Not the 4.2 seconds on the music box when the Toronto Raptors Marc Gasol passed the ball to Kawhi Leonard during the seventh game of the Raptors' second round.
We all saw one version of this game – an out-of-bound game late in the game. Not quite routine, but we see them often enough.
And from my point of view, as someone who works when people play, a shot to win a tie is a much better suggestion than a win-lose scenario.
A missed summer beater in a tie simply means overtime and, in my view, some time out and breaks to find out what's going on if I try to cobble together a meaningful story.
It's an "every Tuesday" thing in the NBA.
But when the history of a franchise begins to falter and how did the psyche of an entire city feel, if not the country?

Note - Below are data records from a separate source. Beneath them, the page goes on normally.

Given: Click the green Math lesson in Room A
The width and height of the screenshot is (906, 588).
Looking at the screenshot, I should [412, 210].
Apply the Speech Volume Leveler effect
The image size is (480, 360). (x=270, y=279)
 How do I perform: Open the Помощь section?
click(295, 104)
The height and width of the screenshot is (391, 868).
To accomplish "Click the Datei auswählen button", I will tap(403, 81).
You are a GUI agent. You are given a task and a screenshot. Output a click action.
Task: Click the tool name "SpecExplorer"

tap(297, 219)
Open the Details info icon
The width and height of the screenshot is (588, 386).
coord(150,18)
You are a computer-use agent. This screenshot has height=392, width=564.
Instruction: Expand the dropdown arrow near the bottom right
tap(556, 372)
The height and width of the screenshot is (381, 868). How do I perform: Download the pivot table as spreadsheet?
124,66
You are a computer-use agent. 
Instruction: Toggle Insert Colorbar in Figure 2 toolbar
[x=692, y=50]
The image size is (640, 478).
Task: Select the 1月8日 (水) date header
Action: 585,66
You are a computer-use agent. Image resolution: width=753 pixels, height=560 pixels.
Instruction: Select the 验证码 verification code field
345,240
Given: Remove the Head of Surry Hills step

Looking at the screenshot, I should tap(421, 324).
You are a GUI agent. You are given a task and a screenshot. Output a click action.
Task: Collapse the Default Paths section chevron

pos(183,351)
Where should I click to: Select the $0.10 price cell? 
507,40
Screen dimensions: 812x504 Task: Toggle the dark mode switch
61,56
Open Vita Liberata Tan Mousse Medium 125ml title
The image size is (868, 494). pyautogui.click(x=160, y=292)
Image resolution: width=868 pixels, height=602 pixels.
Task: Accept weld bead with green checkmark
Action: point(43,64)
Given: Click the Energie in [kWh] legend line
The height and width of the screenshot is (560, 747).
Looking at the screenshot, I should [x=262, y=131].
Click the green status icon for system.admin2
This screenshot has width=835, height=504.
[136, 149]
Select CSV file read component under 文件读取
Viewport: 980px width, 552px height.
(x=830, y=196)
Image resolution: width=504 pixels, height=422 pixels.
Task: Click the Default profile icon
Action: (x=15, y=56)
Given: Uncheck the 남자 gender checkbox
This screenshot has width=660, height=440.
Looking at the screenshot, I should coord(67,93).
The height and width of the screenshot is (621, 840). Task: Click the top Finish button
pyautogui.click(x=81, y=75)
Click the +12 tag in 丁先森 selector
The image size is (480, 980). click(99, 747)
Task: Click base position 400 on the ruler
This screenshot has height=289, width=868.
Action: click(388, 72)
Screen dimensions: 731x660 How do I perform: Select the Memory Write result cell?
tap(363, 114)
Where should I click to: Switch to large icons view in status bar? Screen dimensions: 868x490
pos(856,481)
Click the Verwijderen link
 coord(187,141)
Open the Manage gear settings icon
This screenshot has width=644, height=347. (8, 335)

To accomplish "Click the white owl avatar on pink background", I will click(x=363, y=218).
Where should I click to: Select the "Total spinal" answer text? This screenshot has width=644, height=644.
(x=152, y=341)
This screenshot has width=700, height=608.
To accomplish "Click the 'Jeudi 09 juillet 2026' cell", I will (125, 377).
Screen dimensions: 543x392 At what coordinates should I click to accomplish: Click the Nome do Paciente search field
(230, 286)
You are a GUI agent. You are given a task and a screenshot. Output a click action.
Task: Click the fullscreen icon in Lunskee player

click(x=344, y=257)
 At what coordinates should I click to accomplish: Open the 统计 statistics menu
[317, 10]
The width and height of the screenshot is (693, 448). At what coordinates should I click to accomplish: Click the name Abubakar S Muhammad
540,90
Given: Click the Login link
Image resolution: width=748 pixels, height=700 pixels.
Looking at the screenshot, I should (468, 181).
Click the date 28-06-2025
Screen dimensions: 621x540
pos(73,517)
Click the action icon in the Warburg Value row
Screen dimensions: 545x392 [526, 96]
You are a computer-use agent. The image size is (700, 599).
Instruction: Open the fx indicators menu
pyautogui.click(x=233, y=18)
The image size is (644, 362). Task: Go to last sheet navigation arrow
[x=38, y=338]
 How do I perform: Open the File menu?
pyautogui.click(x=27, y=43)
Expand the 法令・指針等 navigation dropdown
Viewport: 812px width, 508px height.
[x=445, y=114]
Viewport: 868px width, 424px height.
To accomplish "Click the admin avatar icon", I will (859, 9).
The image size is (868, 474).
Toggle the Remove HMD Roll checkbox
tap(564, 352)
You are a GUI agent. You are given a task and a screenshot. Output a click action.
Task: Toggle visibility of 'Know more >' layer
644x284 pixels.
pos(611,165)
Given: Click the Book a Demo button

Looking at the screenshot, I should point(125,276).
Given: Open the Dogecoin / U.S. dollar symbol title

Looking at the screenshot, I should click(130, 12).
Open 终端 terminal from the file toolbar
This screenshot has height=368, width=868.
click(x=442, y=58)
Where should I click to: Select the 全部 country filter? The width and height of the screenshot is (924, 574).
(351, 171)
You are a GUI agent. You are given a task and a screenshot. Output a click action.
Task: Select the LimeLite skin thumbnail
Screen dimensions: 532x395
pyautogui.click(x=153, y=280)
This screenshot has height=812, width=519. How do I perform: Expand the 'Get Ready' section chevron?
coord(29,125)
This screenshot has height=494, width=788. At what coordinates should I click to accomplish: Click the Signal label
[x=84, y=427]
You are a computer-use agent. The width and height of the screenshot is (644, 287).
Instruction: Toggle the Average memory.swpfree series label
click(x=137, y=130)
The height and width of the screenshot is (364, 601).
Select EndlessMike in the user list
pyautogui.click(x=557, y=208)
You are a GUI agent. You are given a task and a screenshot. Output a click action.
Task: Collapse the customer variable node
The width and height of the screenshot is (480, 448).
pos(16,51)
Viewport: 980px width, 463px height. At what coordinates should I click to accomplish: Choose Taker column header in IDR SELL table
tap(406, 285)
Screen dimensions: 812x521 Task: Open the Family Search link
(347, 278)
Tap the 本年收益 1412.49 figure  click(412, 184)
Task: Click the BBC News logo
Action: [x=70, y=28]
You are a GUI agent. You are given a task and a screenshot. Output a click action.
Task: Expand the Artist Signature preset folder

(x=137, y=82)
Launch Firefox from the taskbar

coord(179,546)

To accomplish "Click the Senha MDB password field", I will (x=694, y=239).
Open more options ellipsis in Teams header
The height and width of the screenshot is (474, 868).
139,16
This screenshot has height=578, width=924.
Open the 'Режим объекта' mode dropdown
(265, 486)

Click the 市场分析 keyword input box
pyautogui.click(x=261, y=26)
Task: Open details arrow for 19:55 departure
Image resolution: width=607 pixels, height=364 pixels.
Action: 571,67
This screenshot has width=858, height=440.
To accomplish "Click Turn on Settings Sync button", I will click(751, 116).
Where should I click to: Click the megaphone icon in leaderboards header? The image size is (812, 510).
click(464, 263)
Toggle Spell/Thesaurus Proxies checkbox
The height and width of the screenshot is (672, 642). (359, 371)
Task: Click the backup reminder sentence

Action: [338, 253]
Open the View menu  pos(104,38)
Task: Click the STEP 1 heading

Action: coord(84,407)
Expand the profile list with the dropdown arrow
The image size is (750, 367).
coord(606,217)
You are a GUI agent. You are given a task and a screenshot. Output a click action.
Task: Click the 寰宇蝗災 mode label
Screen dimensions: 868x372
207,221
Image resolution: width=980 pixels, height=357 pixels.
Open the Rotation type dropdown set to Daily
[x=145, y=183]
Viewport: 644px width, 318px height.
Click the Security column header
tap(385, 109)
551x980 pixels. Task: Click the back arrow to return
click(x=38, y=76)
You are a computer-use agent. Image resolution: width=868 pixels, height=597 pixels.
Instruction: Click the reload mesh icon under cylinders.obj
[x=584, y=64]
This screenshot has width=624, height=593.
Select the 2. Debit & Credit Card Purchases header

These approximately four seconds from when the ball leaves Leonard's fingertips to when it finally stops jumping and falling felt like an eternity interrupted by an avalanche .
As a sports journalist at heart who plays a TV guy on TV, the expectation is that my column about the game everyone is watching should be as close as possible to the last buzzer. We're talking about the buzzer – actually a horn in the NBA – or minutes later.
You have the option to tidy things up in a second draft that includes quotes, colorful details, and everything you can collect in locker rooms and other players after the game. However, the first draft was written spontaneously.
It is far from working in the intensive care unit during a pandemic – or, to be honest, even storing it on the shelves of grocery stores – but it has its burdens and requires tricks of the trade that go beyond the quick Go beyond typing, which helps absolutely and not mine is strength.
The closer the game gets, the more difficult the task becomes to the point that in really close competitions, many authors work on two stories at the same time – one when Team A wins, another when Team A loses – and every now and then The fourth quarter (or the third period or the last innings) are playing out.
The result is millions of words written about the outcome of playoffs on laptops around the world that have never been released – a complete alternative sporting reality in which the Blue Jays didn't win the sixth game in 1993, Kerry Fraser didn't This spring, Doug Gilmour didn't miss the Gretzky high stick call. Vince Carter's shot against the Sixers in 2001 hits the edge and falls, and Tom Brady and the Patriots don't finish the Super Bowl comeback against the Falcons.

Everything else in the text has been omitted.